New law to protect children
Emotional abuse and neglect will be a criminal offence.
New legislation to criminalise emotional abuse and neglect of children will be introduced in Scotland, Minister for Childcare and Early Years Mark McDonald has announced.
The Children and Young Persons (Scotland) Act 1937 will be updated to recognise the impact of emotional abuse and neglect, as well as physical harm.
In a statement to Parliament, Mr McDonald confirmed the move as part of a robust range of actions to further strengthen child protection following the publication of two reports.
In response to the comprehensive review of the child protection system led by Catherine Dyer, and the Child Protection Improvement Programme Report, the Scottish Government will:
- Introduce new legislation to create a criminal offence of abuse and neglect of children.
- Publish a National Child Protection Policy which identifies all responsibilities and action across government to support families and protect children.
- Explore how best to establish a National Child Protection Register, to better protect young people on local registers who move to a new area
- Produce national standards for those carrying out Significant Case Reviews, which currently vary in quality and timescale
- Expand the role of the Care Inspectorate to analyse Significant Case Review findings and share learning at a national level, and to host a short-life working group to examine joint inspections
- Establish a National Child Protection Leadership Group, chaired by the Minister for Childcare and Early Years, to support, strengthen and improve activity on child protection.
The Minister said:
“This government is determined to ensure more of Scotland’s children get the best possible start in life.
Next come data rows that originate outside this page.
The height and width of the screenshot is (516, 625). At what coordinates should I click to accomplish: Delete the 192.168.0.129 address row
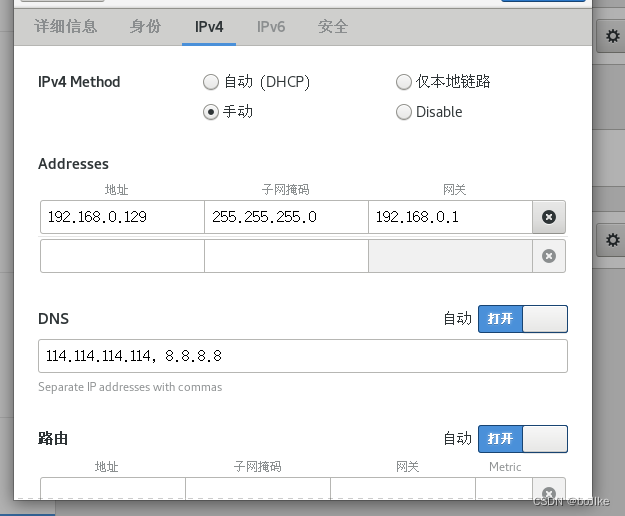click(548, 217)
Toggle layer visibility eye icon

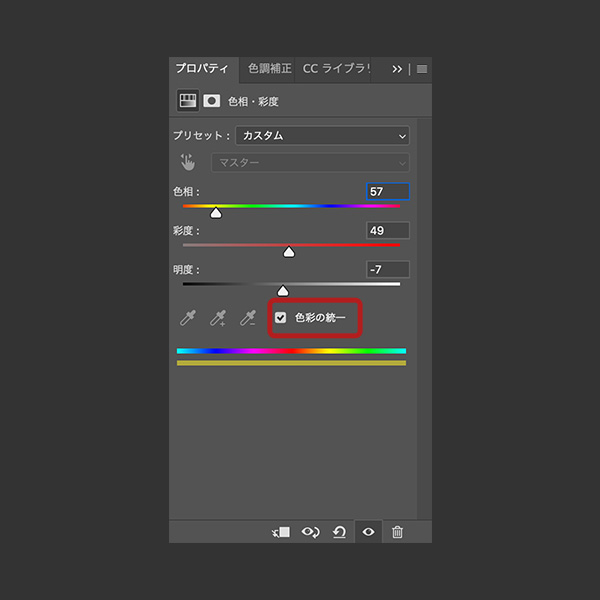[368, 532]
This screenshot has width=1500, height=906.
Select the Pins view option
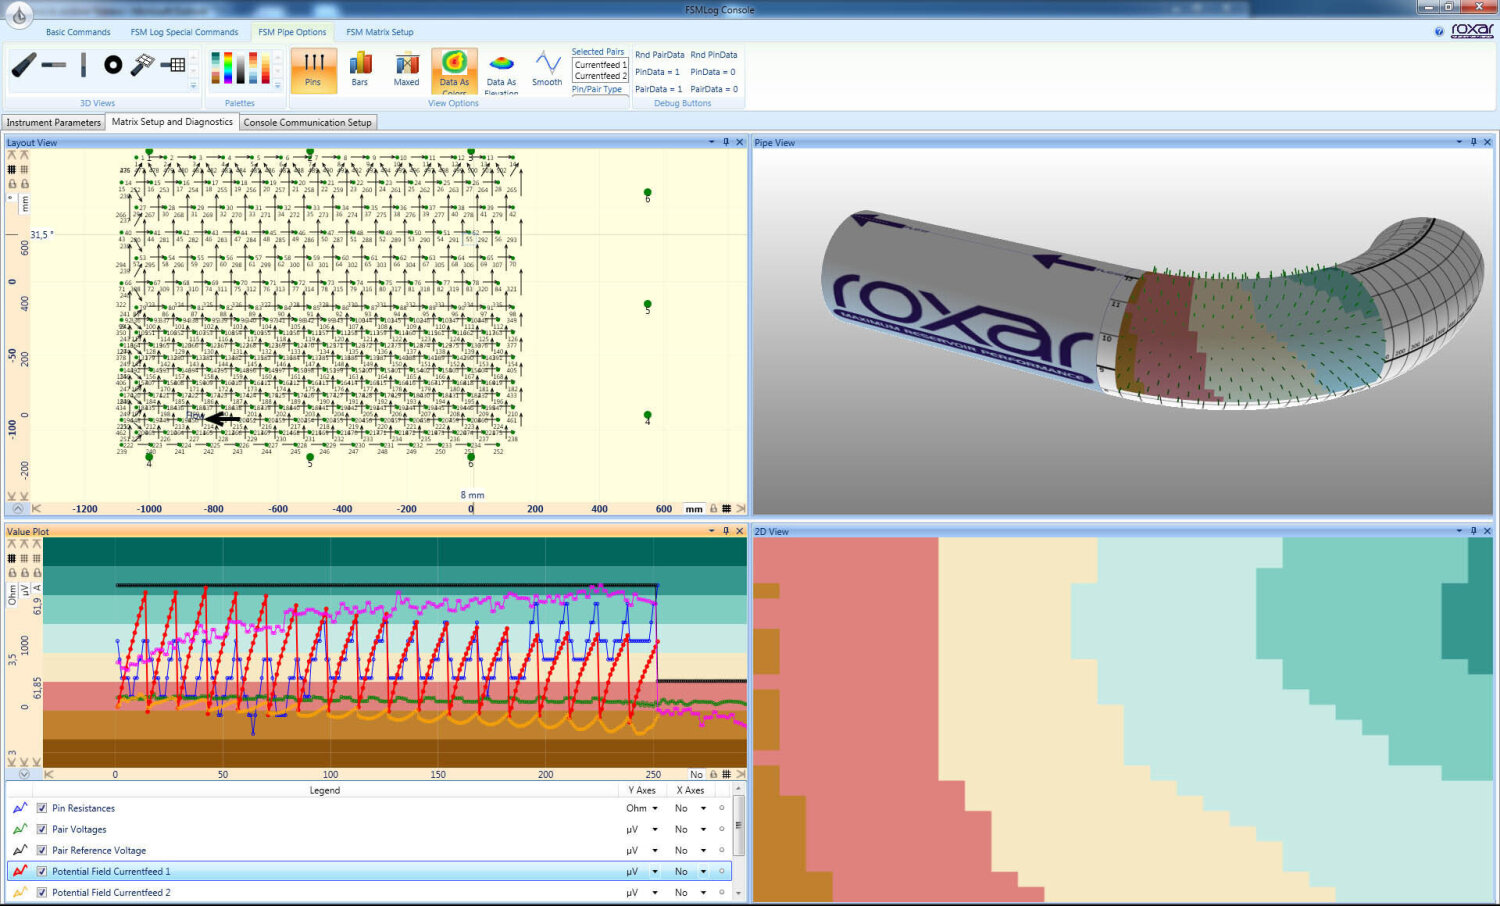[x=313, y=69]
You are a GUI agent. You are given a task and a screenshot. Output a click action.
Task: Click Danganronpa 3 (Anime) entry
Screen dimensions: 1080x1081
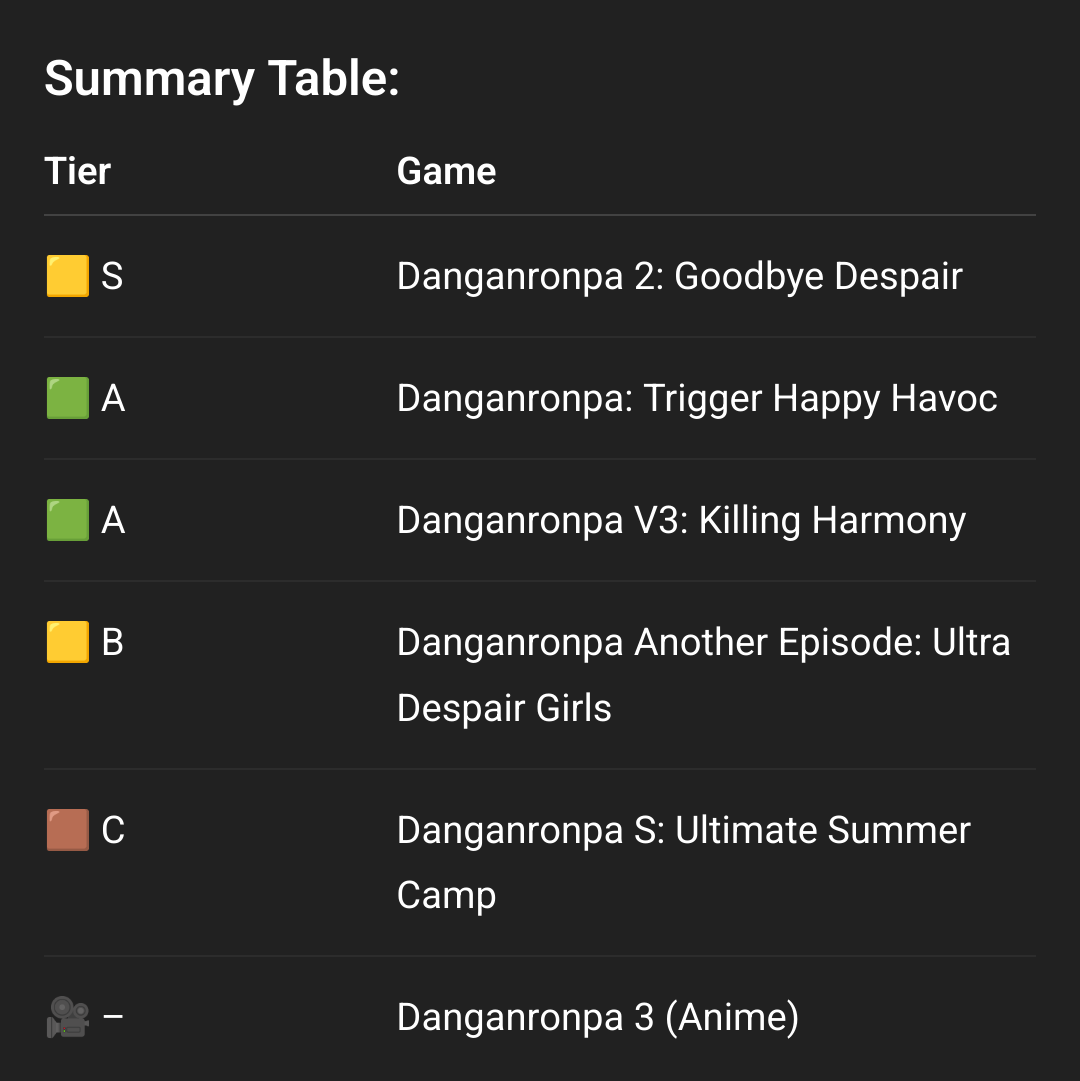(598, 1018)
This means protecting the most vulnerable in our communities from harm, abuse and neglect.
“Catherine Dyer’s review concludes that, in general, our child protection system works well. However, both she and the Child Protection Improvement Programme Report have identified opportunities to strengthen all aspects of the system to better protect our children.
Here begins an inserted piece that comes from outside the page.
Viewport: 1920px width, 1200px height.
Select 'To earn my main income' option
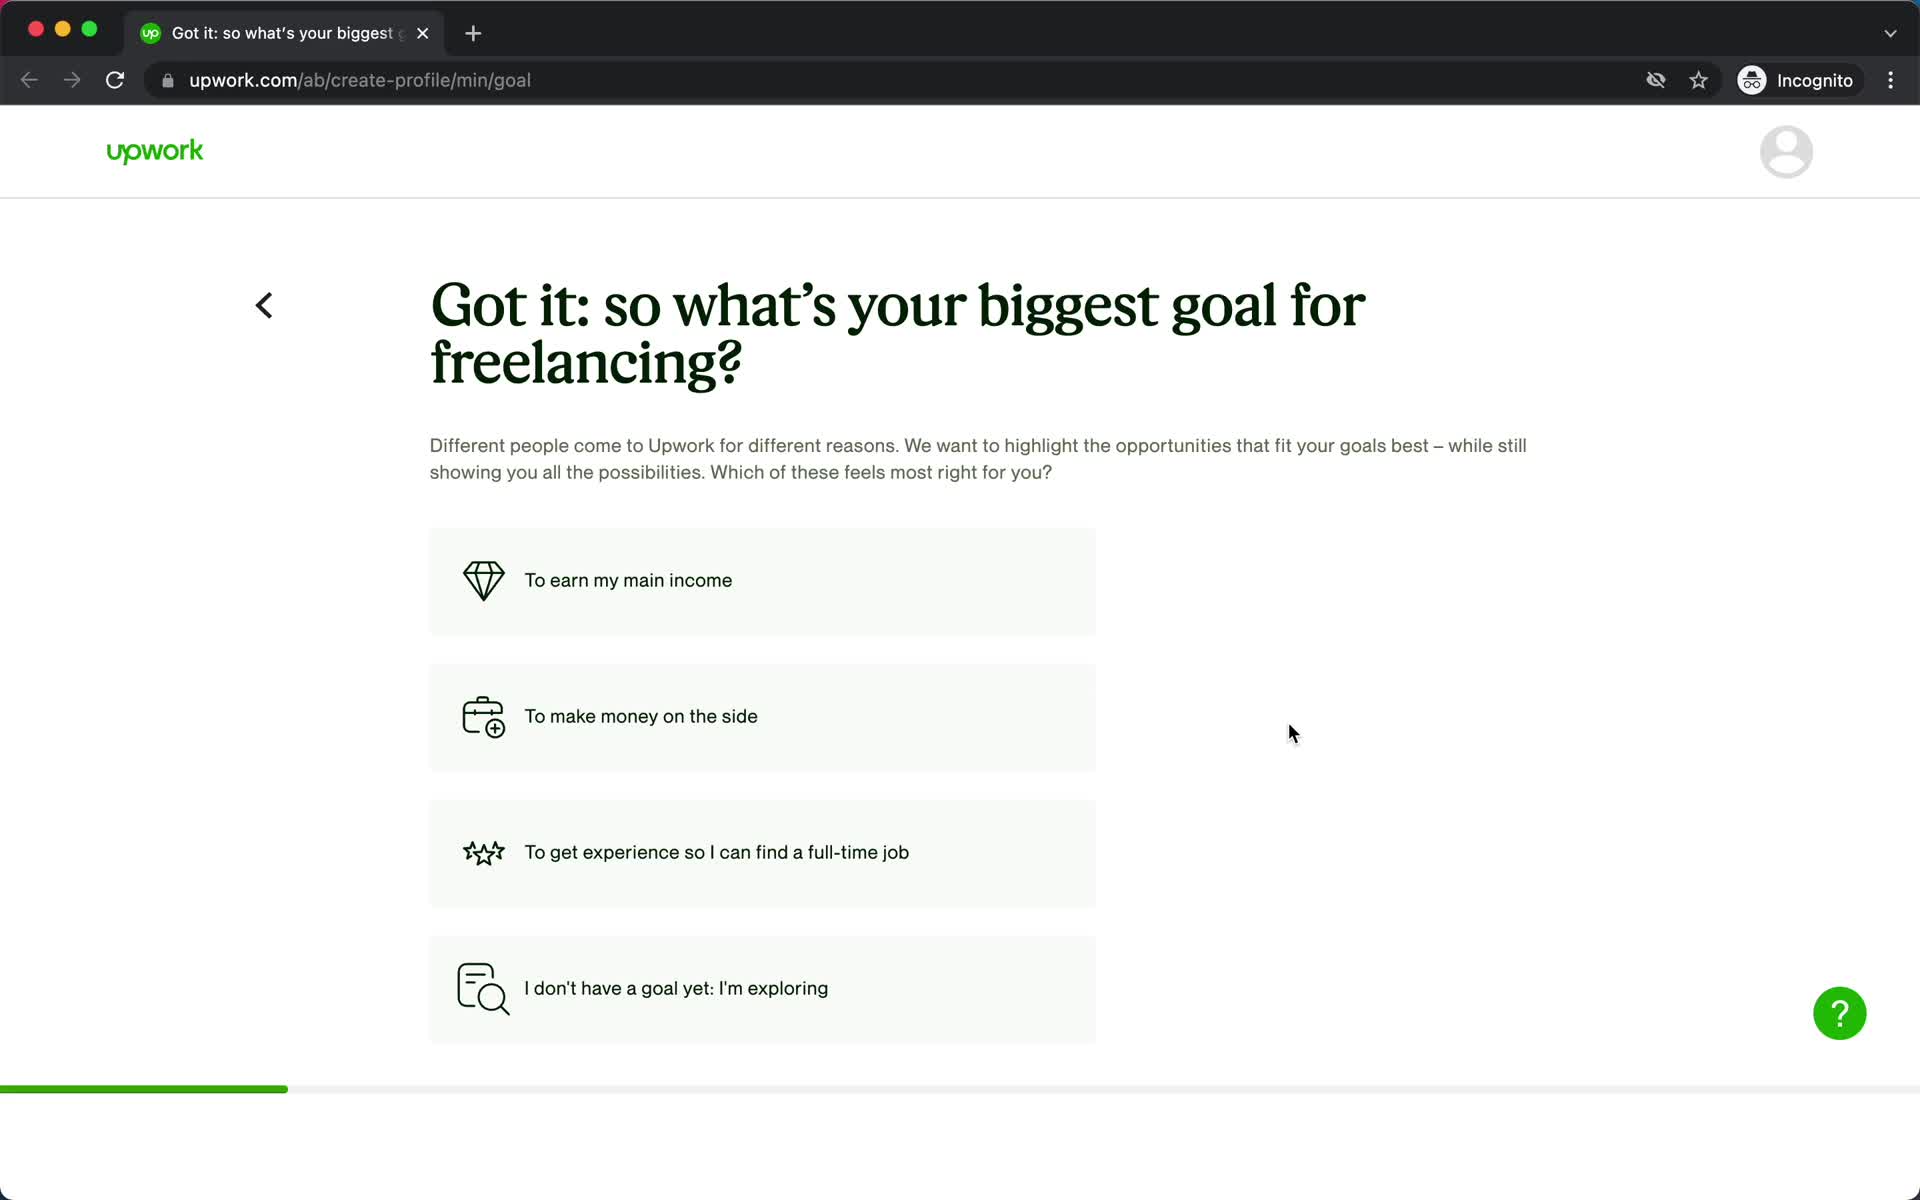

“I have accepted all of these recommendations in full and set out how they will be implemented swiftly and effectively. Importantly, we will introduce new legislation to make the emotional abuse and neglect of children a criminal offence, updating an 80-year old law whose archaic language has resulted in difficulties prosecuting offences.”
Catherine Dyer’s system review was asked to consider whether statutory underpinning was required for key aspects of the child protection system but recommended a range of other action before moving to legislate.
Mr McDonald continued:
“I have made clear where I expect to see improvements in Scotland’s child protection system, particularly in relation to consistency of approach. If in a year’s time there is little evidence of real and substantial progress then I will not hesitate to bring forward legislation to provide an appropriate statutory underpinning.”
The Child Protection Improvement Programme should not be seen in isolation: the findings of independent root and branch Care Review in Scotland and the Scottish Child Abuse Inquiry, in relation to further changes in practice, policy or legislation, will also be taken into account by the Scottish Government.
The Scottish Government will work with partners will begin to explore how best to establish a National Child Protection Register and how it might work. In the short term, we will work with Police Scotland to develop a flagging system on the National Vulnerable Persons Database to identify all children placed on local Child Protection Registers.
New legislation will update the provisions in section 12 of the Children and Young Persons (Scotland) Act 1937, to recognise the impact of emotional abuse and neglect, as well as physical harm. The Scottish Government will consult on the scope and nature of the legislation later this year.
Catherine Dyer’s ‘Systems Review – Protecting Scotland’s Children and Young People: It is still everyone’s job’ and the Child Protection Improvement Programme Report are available on the Scottish Government website.